-
Notifications
You must be signed in to change notification settings - Fork 36
vload
- http://www.openlinksw.com/dataspace/dav/wiki/Main/VirtBulkRDFLoader - Virtuoso's tool
- Publishing conversion results with a Virtuoso triplestore describes how to configure csv2rdf4lod-automation to talk to a Virtuoso triple store. Installing Virtuoso and configuring it to work with csv2rdf4lod-automation is handled automatically by our follow-on project Prizms.
This page describe the scripts that help load RDF data into Virtuoso.

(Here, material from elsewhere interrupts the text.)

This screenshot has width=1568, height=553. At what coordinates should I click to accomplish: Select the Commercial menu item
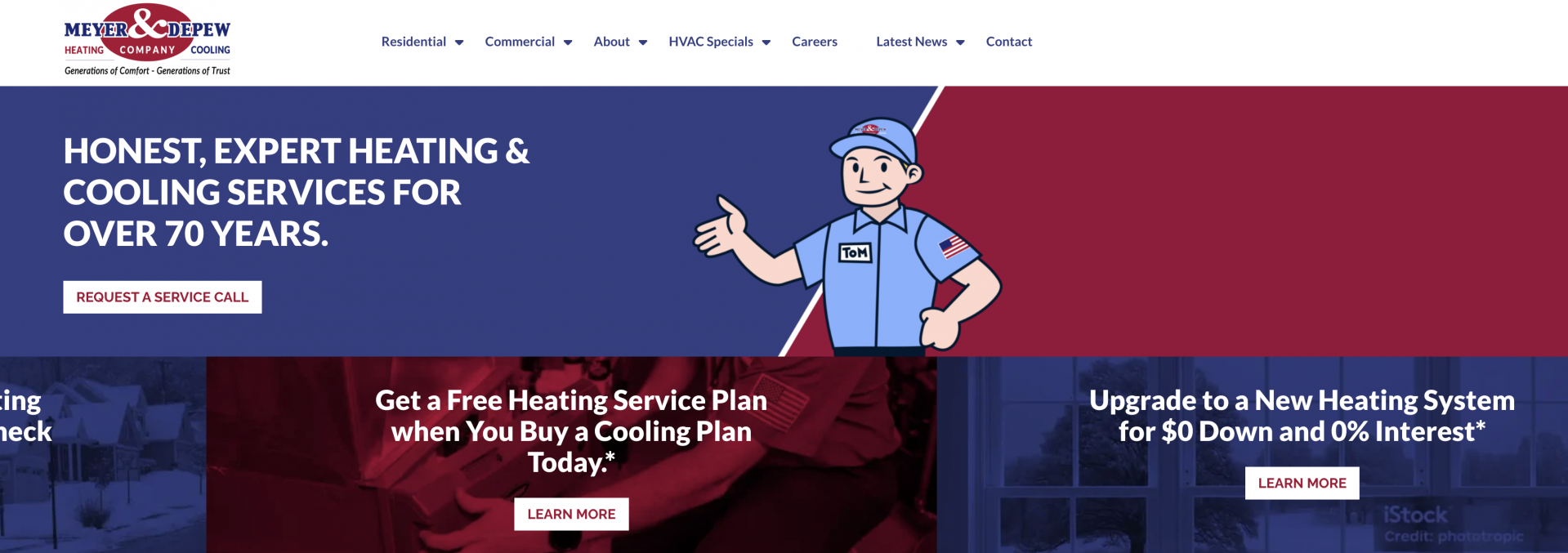click(x=520, y=42)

vload is a shell script that makes it a bit easier to load local RDF files into a Virtuoso triple store. It was originally created by Zhenning Shangguan for RPI's data.gov effort, but I've adopted it and added some whistles.
vload is part of the csv2rdf4lod-automation repository, so you get it with a [git clone](Installing csv2rdf4lod automation). After it is on your path, running it without arguments will show its usage:
usage: vload [--target] {rdf, ttl, nt, nq} <data_file> <graph_uri> [-v | --verbose]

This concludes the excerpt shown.